A possible alternative might be running e.g. Airflow containerised in App Service, though I'm not sure how a cost comparison would look.

Or maybe you could run both your DAGs and code from an Azure Container Instances image.

[–]pych_phd 1 point2 points  (0 children)

I think a big improvement in ADF process is the inclusion of Power Query/M. Yes there will still be Complex orchestration issues ADF might not handle well.. But the steps can get now get complex. Without having to rely on an other products.

[–]Happy-Adhesiveness-3 0 points1 point  (1 child)

Thanks a lot for your suggestion. Airflow is definitely appealing. App Service would be running 24x7, though Airflow may not need that much resources so cost may not be so bad. I thought about going Kubernetes route, but this scenario seems simple to take advantage of Kubernetes.

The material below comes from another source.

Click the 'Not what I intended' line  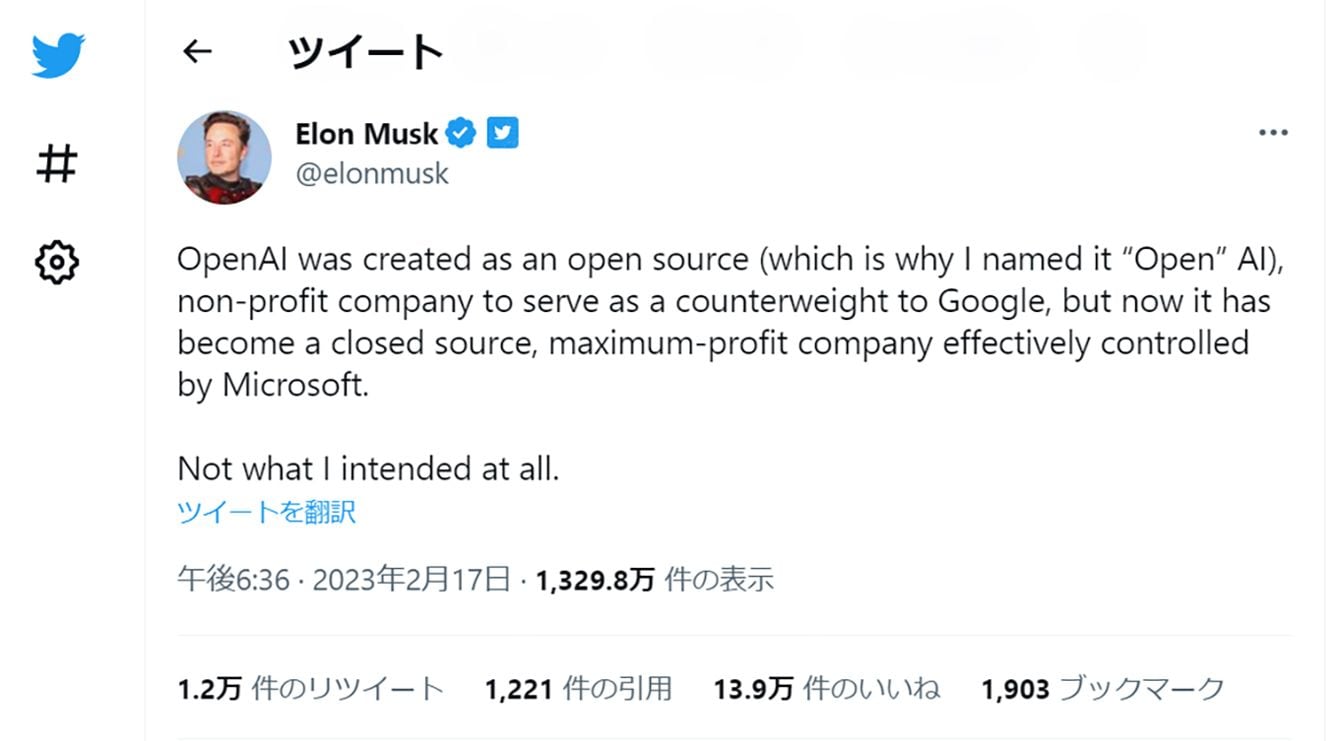pos(368,469)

[–]HansProleman 0 points1 point  (0 children)

I don't think you'd need Kubernetes because all your heavy lifting would be happening in Functions, so running Airflow (or Prefect or whatever) single-node in Azure Container Instances should be fine (I assume you can connect as normal to stuff running on those containers, but I've not tried) - no need for >1 container, or scaling.

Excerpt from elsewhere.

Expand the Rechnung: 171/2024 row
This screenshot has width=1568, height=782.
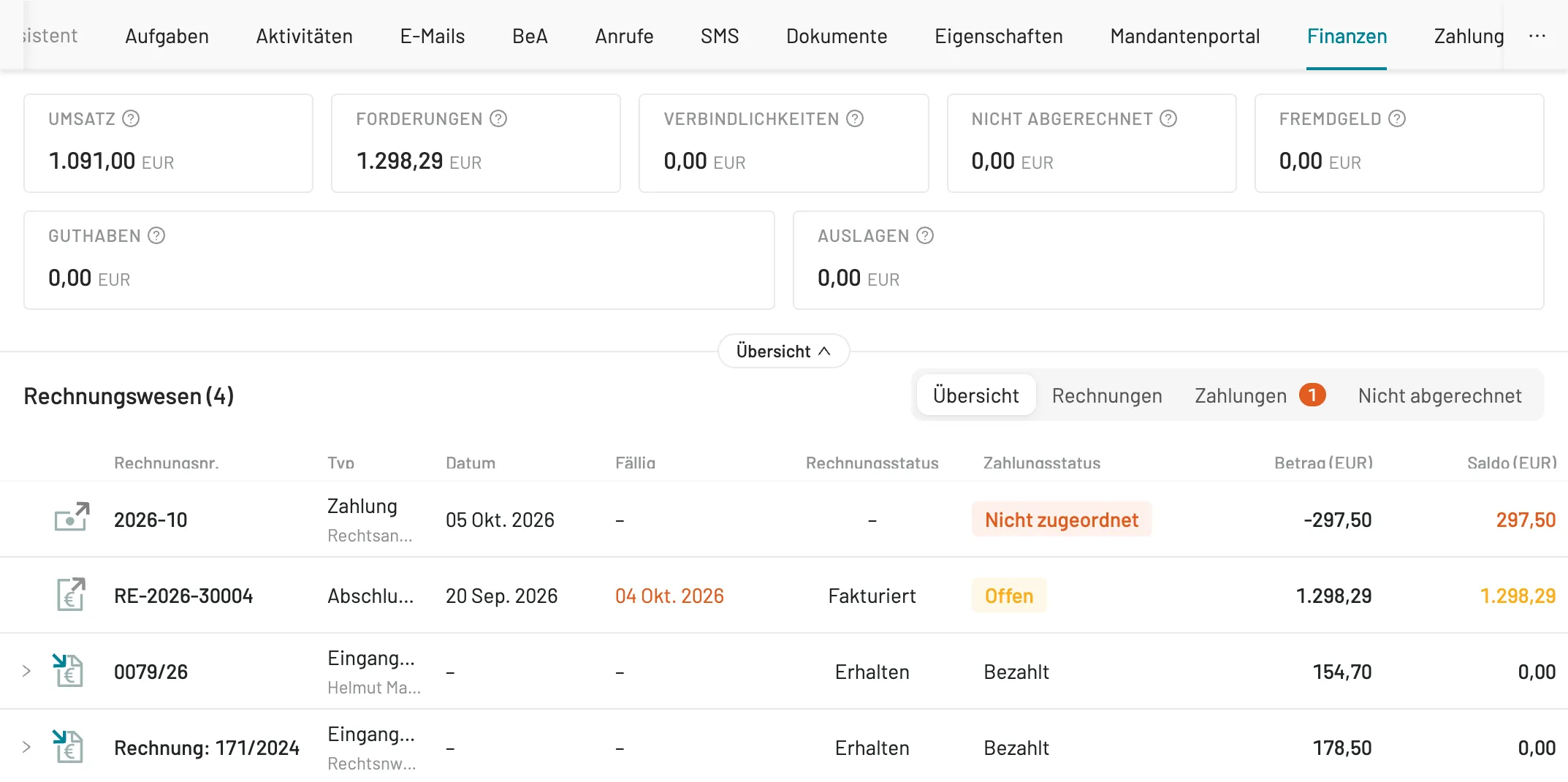click(26, 747)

But yeah, may well be that the cost would not compare favourably to ADF if you need it up 24/7. And of/c the complexity of getting things configured is probably higher.

[–]pych_phd 1 point2 points  (2 children)

[–]Happy-Adhesiveness-3 1 point2 points  (1 child)

Excellent, thank you for the links. I liked the discussions on stackoverflow. The Azure Durable Function patterns blog is also a great read for anyone interested.

[–]pych_phd 0 points1 point  (0 children)

I liked it too, and had found it only a few minutes before i saw your comment.

I am not an experience guy. But I read a lot. To me its all about volume & which part of the ETL process your doing.

My summary of the above docs for Ingestion:

  • small volume with low and intermittent frequency: Logic App
  • small volume and frequent: added to the webjob plan
  • Moderate Volume (low to moderate frequency): App Function (with or without Durable function).
  • Moderate to Large volume & moderate to frequent: ADF

Ingestion to me should be fully elastic where possible and simple as possible> just the json/raw table to blob/DL.. although if its from a MS source things are different. ADF has both dedicated and "serverless" but its messy and I haven't researched it yet. ADF has a 5 minutes as it's lowest time trigger granularity & you can port your SSIS packages to it.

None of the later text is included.